Las truncadas vacaciones de Wang Xiangwei
Wang Xiangwei, un veterano periodista político residente en Pekín, tiene un enfado considerable. “Creo firmemente que las medidas deberían adaptarse a la realidad”, reclama al teléfono. Wang escribió esta semana una dura columna en el diario hongkonés South China Morning Post (del que fue director hace unos años) cuestionando las “medidas extremas de supresión de la covid” y denunciando “lo fragmentada y caótica que sigue siendo la estructura de mando burocrática del país”.
Acababa de sufrir en sus carnes las severas políticas sanitarias en la isla de Hainan, donde fue a pasar las vacaciones con su familia. Era la primera vez que tomaba un descanso fuera de Pekín desde el inicio de la pandemia. Solo pudo disfrutar unos días: al poco, comenzaron a subir los casos en la zona y las autoridades decretaron confinamientos, dejando a miles de personas sin poder salir, vagando entre hoteles y haciendo una PCR tras otra, esperando a que la aplicación sanitaria del teléfono se volviera verde. Tardó 23 días en regresar a Pekín.

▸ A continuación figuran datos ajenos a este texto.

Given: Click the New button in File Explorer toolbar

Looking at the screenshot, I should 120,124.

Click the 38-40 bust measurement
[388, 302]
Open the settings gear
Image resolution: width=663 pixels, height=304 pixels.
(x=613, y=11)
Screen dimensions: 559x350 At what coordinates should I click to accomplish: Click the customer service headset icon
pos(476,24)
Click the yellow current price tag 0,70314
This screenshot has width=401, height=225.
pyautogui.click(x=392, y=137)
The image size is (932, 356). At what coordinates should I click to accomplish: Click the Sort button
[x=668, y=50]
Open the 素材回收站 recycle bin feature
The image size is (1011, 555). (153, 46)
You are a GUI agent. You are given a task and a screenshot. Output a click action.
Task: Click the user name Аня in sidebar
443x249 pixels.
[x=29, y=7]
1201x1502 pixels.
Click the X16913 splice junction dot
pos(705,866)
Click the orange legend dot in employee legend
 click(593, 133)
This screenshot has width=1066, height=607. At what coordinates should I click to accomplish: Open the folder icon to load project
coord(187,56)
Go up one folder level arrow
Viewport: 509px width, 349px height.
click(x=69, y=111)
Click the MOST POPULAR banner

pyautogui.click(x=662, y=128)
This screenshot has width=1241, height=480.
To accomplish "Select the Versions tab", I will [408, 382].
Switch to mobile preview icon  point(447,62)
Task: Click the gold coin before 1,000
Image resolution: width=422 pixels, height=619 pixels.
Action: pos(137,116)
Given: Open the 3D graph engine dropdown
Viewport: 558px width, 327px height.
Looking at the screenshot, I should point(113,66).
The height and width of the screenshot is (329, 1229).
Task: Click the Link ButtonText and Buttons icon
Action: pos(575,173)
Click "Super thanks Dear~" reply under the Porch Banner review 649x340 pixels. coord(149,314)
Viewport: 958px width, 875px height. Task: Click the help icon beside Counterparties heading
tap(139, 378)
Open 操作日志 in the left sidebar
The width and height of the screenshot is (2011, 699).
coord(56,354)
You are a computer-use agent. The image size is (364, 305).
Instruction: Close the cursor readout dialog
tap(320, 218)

Wang concede que el argumento habitual de las autoridades de la República Popular, el de que han hecho un “excelente trabajo” en la contención de la covid, era válido en 2020 y 2021. Ya no. “El virus ha cambiado: se ha vuelto más contagioso, pero ha perdido fuerza”. Pekín, en cambio, no ha mutado. Ha habido un relajamiento progresivo de las medidas, como el reciente anuncio de las autoridades de que se vuelven a conceder visas para los estudiantes extranjeros. Pero el periodista no espera una transformación significativa antes del “cambio de ciclo político”, tras el 20º Congreso del Partido Comunista Chino, el gran evento quinquenal en el que se prevé que el presidente Xi Jinping extienda su mandato hasta 2027.
En su columna, Wang también carga contra el “preocupante” uso de las aplicaciones sanitarias como herramienta de control social, cuyo uso podría ir más allá de la pandemia. “Me parece difícil creer que los funcionarios chinos renuncien a estos poderes”, señala al teléfono. En su columna subrayaba cómo las autoridades de la provincia de Henan “manosearon” en junio estas aplicaciones “emitiendo códigos rojos falsos” para contener unas protestas ciudadanas relacionadas con una crisis bancaria.